L’ancêtre de la plupart des jeux de ballons que nous connaissons était pratiqué dans les Amériques. « L’idée même d’une équipe sportive a été inventée en Mésoamérique, » explique Mary Miller, professeur de l’histoire des arts à l’université de Yale, qui a étudié les premières formes de sport dans l’Histoire.

Néanmoins, les Chinois furent sans doute les premiers à taper dans un ballon en équipe. En effet, le premier jeu de balle connu qui impliquait des coups de pied a eu lieu en Chine aux 3e et 2e siècles avant JC sous le nom de « cuju ».

Le cuju se jouait avec un ballon rond (cuir cousu avec de la fourrure ou des plumes à l’intérieur) sur une aire de forme carrée. Une forme modifiée de ce jeu s’est ensuite répandue au Japon et s’appelait « kemari », pratiquée sous des formes cérémonielles. « Marn Gook » était peut-être un cuju encore plus ancien, joué par des aborigènes australiens et, selon les émigrants blancs des années 1800, un jeu de balle impliquant principalement des coups de pied. La balle était faite de feuilles ou de racines enfermées. Les règles sont pour la plupart inconnues, mais comme pour de nombreuses autres premières versions du jeu, garder le ballon en l’air était probablement une caractéristique principale.

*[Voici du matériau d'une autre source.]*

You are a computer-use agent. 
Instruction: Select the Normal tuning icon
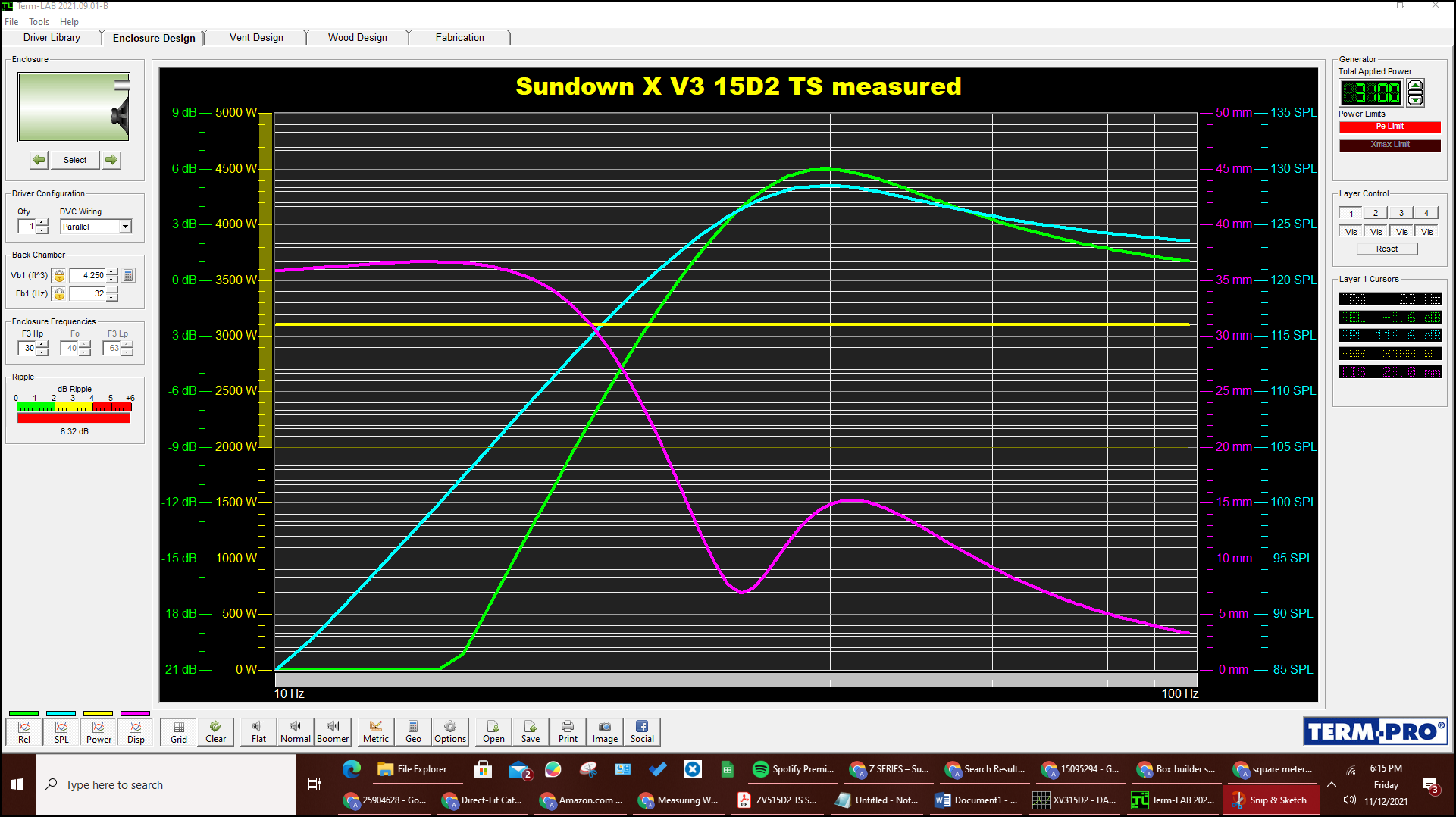point(295,731)

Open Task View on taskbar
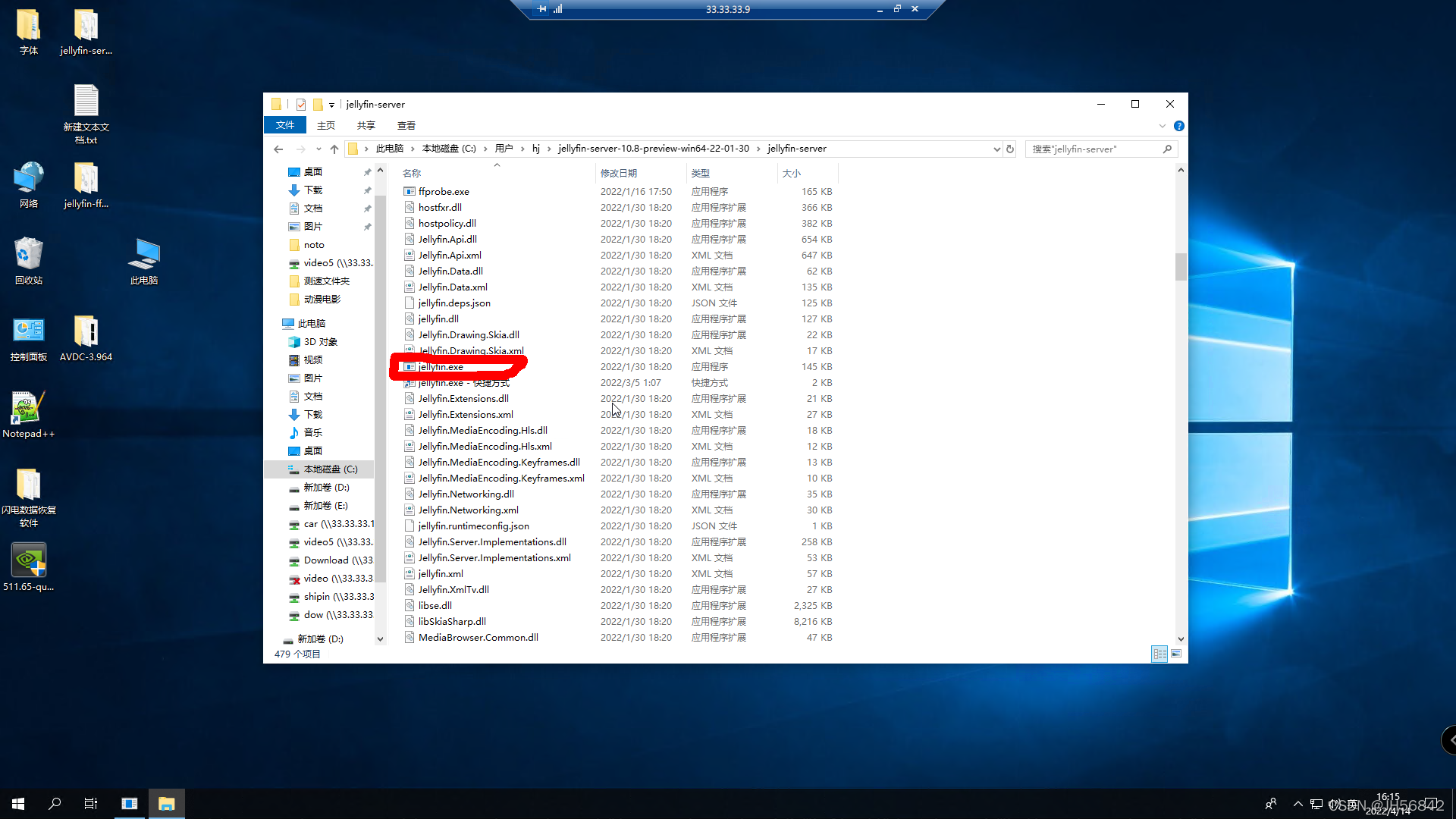[91, 803]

Une autre variété de ces jeux de balle était connue dans la Grèce antique (l’épiscyre, la phéninde). La balle était faite de lambeaux de cuir remplis de poils (les premiers documents de balles remplies d’air datent du 7e siècle). Les jeux de ballon avaient cependant un faible statut et n’étaient pas inclus aux Jeux panhelléniques. Dans la Rome antique, les jeux de balles n’étaient pas inclus dans les divertissements sur les grandes arènes (amphithéâtres), mais se produisaient dans les exercices militaires sous le nom d’Harpastum. C’est la culture romaine qui a amené le football sur l’île britannique. On ne sait toutefois pas dans quelle mesure les Britanniques ont été influencés par cette variété et dans quelle mesure ils ont développé leurs propres variantes.

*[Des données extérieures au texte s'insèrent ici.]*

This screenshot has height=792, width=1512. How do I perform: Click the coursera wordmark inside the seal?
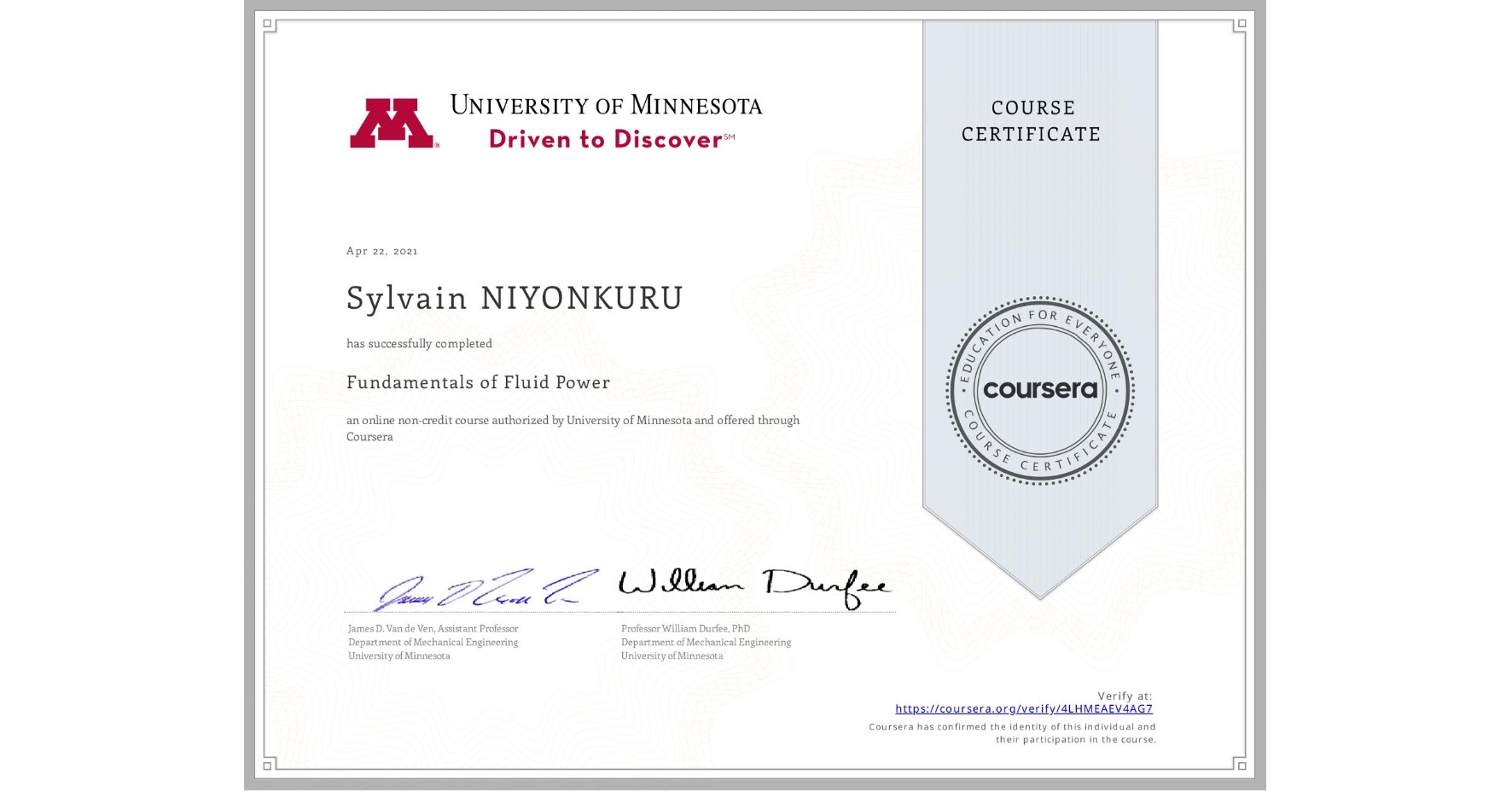1040,389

Dans une grande majorité des cas, un lien fort est établi entre ce ballon que l’homme essaie d’apprivoiser et le soleil, source de vie, de chaleur de protection. Les sociétés primitives évoluées qui ont laissé des traces nous permettent aujourd’hui d’étudier les différentes civilisations aux « quatre coins » du globe. Les philosophes d’alors ne disposaient pas des moyens nécessaires pour expliquer certains phénomènes que l’on comprend mieux aujourd’hui. Les hommes se sont donc appuyés sur la création de divinités auxquelles ils apportaient leurs contributions pour obtenir leur protection.

Ces offrandes s’accompagnaient de rituels planifiés au regard des liens établis avec les cycles astraux ou naturels. Le disque accroché dans un arbre devrait se traduire par une bonne cueillette, la pierre ronde que l’on faisait rouler jusqu’ au trou visé favoriserait la récolte. Les liens avec les différentes divinités étaient assurés par des personnages au statut divers qui consacraient leur vie à la communication directe avec ces personnages célestes sollicités pour rendre la vie meilleure. Ces pratiques culturelles ancestrales ont évolué avec le temps comme les travaux de Bernard Jeu (1972, 1979) le montrent, pour s’adapter aux transformations du monde.

Ce patrimoine culturellement inscrit dans nos gènes, existant encore sous diverses formes monothéistes, se retrouve de nos jours dans le cadre des activités physiques et sportives diverses au sein desquelles toute personne peut se développer et s’épanouir. La diversité des pratiques sociales offre une palette élargie des moyens dont on dispose pour ressentir les effets de l’activité physique d’un point de vue corporel, mais s’accompagne aussi d’émotions et de sensations qui alimentent notre vie psychique.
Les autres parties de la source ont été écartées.